Digital Camera
A digital camera (or digicam) is a camera that takes video or still photographs, or both, digitally by recording images via an electronic image sensor. It is the main device used in the field of digital photography. Most 21st century cameras are digital.
Digital cameras can do things film cameras cannot: displaying images on a screen immediately after they are recorded, storing thousands of images on a single small memory device, and deleting images to free storage space. The majority, including most compact cameras, can record moving video with sound as well as still photographs. Some can crop and stitch pictures and perform other elementary image editing.
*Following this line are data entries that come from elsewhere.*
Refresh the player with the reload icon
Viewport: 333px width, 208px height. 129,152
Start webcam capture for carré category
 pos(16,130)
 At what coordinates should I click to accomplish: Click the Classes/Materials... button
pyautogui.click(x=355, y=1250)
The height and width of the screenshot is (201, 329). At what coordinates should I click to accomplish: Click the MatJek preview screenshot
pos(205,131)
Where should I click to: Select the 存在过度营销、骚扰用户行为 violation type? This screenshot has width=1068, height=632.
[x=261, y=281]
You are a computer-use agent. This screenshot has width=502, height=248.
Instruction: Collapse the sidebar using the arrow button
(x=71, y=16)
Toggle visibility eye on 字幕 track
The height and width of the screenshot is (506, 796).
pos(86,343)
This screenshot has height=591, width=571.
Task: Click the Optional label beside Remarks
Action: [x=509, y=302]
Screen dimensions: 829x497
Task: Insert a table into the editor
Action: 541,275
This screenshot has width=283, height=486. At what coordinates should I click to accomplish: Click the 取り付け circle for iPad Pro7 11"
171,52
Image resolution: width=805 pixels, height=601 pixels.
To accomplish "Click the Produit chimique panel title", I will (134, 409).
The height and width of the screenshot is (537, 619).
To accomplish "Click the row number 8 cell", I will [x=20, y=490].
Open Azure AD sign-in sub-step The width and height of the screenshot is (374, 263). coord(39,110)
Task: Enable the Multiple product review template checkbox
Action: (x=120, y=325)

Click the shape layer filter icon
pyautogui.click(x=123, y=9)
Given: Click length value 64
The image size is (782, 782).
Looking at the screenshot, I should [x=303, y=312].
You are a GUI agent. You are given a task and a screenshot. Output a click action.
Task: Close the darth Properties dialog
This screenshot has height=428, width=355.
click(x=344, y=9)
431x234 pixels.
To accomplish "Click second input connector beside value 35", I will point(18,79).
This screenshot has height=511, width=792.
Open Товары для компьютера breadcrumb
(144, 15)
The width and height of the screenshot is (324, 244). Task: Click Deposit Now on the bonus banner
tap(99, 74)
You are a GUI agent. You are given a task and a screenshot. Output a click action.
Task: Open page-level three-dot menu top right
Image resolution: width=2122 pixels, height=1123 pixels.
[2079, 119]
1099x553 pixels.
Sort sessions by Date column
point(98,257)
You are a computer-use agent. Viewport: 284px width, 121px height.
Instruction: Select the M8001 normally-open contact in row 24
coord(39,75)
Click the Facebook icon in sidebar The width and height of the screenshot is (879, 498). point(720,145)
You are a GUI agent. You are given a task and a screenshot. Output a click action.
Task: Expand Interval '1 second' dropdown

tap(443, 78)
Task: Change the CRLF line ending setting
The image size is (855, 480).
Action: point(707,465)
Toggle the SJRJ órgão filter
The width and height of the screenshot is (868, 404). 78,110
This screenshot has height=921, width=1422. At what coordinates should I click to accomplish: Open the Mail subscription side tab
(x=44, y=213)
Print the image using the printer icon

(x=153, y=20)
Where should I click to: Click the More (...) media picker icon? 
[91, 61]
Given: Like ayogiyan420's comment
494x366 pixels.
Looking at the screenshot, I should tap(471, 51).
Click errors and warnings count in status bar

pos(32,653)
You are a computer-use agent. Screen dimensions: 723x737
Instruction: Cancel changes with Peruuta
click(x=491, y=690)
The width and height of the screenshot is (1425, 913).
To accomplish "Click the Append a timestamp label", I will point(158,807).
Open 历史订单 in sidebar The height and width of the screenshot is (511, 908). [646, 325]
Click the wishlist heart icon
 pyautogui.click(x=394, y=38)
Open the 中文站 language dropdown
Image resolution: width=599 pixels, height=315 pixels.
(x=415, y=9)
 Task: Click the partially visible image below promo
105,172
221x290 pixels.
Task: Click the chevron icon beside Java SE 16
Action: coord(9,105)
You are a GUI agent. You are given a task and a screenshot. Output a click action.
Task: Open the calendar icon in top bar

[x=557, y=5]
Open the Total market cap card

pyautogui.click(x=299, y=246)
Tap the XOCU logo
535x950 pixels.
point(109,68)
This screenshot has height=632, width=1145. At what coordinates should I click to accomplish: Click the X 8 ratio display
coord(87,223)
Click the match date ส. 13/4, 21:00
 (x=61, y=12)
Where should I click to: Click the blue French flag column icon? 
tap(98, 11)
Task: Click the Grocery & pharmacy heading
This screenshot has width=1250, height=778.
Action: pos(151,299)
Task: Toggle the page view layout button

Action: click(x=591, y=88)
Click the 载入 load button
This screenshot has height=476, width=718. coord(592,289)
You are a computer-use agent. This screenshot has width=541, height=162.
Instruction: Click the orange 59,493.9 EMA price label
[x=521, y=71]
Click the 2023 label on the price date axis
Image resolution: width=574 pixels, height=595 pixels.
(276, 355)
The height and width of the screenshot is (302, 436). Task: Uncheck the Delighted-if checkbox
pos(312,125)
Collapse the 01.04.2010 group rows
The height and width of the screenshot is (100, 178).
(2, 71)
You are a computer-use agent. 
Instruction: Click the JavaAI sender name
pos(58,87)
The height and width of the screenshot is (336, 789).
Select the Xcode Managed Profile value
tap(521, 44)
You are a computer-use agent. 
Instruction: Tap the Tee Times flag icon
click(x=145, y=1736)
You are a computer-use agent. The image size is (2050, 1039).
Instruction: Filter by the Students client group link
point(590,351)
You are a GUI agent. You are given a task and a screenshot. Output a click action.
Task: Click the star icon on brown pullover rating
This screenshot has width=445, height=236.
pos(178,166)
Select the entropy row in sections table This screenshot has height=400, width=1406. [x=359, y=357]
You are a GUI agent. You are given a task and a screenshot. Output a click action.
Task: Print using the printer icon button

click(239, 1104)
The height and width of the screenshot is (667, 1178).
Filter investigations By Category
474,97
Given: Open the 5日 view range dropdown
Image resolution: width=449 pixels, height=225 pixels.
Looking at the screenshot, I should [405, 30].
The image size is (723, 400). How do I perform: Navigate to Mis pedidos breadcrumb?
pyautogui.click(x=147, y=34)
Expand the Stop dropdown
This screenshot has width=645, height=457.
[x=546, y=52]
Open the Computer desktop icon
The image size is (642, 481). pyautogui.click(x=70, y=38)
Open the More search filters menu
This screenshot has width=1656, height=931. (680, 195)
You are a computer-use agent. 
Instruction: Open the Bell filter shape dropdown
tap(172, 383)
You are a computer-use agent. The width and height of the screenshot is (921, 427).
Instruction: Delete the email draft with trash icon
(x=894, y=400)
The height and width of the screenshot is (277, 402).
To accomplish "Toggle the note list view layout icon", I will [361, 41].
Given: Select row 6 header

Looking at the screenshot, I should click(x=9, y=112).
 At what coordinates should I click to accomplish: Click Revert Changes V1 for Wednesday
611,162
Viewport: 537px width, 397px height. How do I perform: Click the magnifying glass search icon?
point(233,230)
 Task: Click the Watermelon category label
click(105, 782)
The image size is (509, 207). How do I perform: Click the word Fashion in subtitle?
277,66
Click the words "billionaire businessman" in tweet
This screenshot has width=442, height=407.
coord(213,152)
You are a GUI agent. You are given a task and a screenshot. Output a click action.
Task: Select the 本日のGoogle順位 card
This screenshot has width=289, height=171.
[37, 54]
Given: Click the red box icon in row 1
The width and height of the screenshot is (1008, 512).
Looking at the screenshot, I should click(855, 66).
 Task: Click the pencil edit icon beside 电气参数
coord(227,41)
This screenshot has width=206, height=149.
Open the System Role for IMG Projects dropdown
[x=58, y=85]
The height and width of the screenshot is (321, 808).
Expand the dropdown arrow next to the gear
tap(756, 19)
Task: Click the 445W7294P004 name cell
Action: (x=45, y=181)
Some have a GPS receiver built in, and can produce Geotagged photographs.
The optical system works the same as in film cameras, typically using a lens with a variable diaphragm to focus light onto an image pickup device. The diaphragm and shutter admit the correct amount of light to the imager, just as with film but the image pickup device is electronic rather than chemical. Most digicams, apart from camera phones and a few specialized types, have a standard tripod screw.
Digital cameras are incorporated into many devices ranging from PDAs and mobile phones (called camera phones) to vehicles. The Hubble Space Telescope and other astronomical devices are essentially specialized digital cameras.
Digital cameras are made in a wide range of sizes, prices and capabilities. The majority are camera phones, operated as a mobile application through the cellphone menu. Professional photographers and many amateurs use larger, more expensive digital single-lens reflex cameras (DSLR) for their greater versatility. Between these extremes lie digital compact cameras and bridge digital cameras that "bridge" the gap between amateur and professional cameras. Specialized cameras including multispectral imaging equipment and astrographs continue to serve the scientific, military, medical and other special purposes for which digital photography was invented.